WHAT IS ASKED: Copy every line of the data below without changing a single character.

EXERCISE INPUTS:
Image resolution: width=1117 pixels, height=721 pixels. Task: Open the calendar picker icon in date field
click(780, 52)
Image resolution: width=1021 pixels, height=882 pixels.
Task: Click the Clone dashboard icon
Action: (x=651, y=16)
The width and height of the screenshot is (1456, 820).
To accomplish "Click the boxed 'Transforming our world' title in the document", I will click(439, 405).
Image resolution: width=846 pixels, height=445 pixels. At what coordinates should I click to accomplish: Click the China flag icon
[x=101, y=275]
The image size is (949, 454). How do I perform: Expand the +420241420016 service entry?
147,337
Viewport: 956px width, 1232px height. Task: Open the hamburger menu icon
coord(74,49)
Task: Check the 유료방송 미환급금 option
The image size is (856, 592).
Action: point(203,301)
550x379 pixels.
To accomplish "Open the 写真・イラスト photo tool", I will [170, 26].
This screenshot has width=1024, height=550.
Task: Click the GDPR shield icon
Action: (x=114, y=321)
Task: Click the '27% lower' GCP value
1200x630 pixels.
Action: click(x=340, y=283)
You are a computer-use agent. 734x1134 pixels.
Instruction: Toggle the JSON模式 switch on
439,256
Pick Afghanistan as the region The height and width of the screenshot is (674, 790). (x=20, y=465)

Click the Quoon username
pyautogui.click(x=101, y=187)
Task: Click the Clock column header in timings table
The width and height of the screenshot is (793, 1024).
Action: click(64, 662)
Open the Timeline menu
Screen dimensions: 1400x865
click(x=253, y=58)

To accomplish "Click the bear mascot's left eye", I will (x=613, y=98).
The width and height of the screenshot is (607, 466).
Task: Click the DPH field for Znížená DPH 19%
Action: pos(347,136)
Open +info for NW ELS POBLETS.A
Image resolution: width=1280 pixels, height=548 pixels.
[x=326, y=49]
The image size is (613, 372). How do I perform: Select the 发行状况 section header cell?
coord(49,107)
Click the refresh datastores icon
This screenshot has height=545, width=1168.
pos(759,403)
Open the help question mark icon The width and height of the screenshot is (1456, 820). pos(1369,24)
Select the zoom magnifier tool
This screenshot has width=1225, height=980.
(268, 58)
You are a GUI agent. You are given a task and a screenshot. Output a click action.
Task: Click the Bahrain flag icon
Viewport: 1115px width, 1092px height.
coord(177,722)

RESULT BELOW:
Image resolution: width=1117 pixels, height=721 pixels. Task: Open the calendar picker icon in date field
click(780, 52)
Image resolution: width=1021 pixels, height=882 pixels.
Task: Click the Clone dashboard icon
Action: (x=651, y=16)
The width and height of the screenshot is (1456, 820).
To accomplish "Click the boxed 'Transforming our world' title in the document", I will click(439, 405).
Image resolution: width=846 pixels, height=445 pixels. At what coordinates should I click to accomplish: Click the China flag icon
[x=101, y=275]
The image size is (949, 454). How do I perform: Expand the +420241420016 service entry?
147,337
Viewport: 956px width, 1232px height. Task: Open the hamburger menu icon
coord(74,49)
Task: Check the 유료방송 미환급금 option
The image size is (856, 592).
Action: point(203,301)
550x379 pixels.
To accomplish "Open the 写真・イラスト photo tool", I will [170, 26].
This screenshot has width=1024, height=550.
Task: Click the GDPR shield icon
Action: (x=114, y=321)
Task: Click the '27% lower' GCP value
1200x630 pixels.
Action: click(x=340, y=283)
You are a computer-use agent. 734x1134 pixels.
Instruction: Toggle the JSON模式 switch on
439,256
Pick Afghanistan as the region The height and width of the screenshot is (674, 790). (x=20, y=465)

Click the Quoon username
pyautogui.click(x=101, y=187)
Task: Click the Clock column header in timings table
The width and height of the screenshot is (793, 1024).
Action: click(64, 662)
Open the Timeline menu
Screen dimensions: 1400x865
click(x=253, y=58)

To accomplish "Click the bear mascot's left eye", I will (x=613, y=98).
The width and height of the screenshot is (607, 466).
Task: Click the DPH field for Znížená DPH 19%
Action: pos(347,136)
Open +info for NW ELS POBLETS.A
Image resolution: width=1280 pixels, height=548 pixels.
[x=326, y=49]
The image size is (613, 372). How do I perform: Select the 发行状况 section header cell?
coord(49,107)
Click the refresh datastores icon
This screenshot has height=545, width=1168.
pos(759,403)
Open the help question mark icon The width and height of the screenshot is (1456, 820). pos(1369,24)
Select the zoom magnifier tool
This screenshot has width=1225, height=980.
(268, 58)
You are a GUI agent. You are given a task and a screenshot. Output a click action.
Task: Click the Bahrain flag icon
Viewport: 1115px width, 1092px height.
coord(177,722)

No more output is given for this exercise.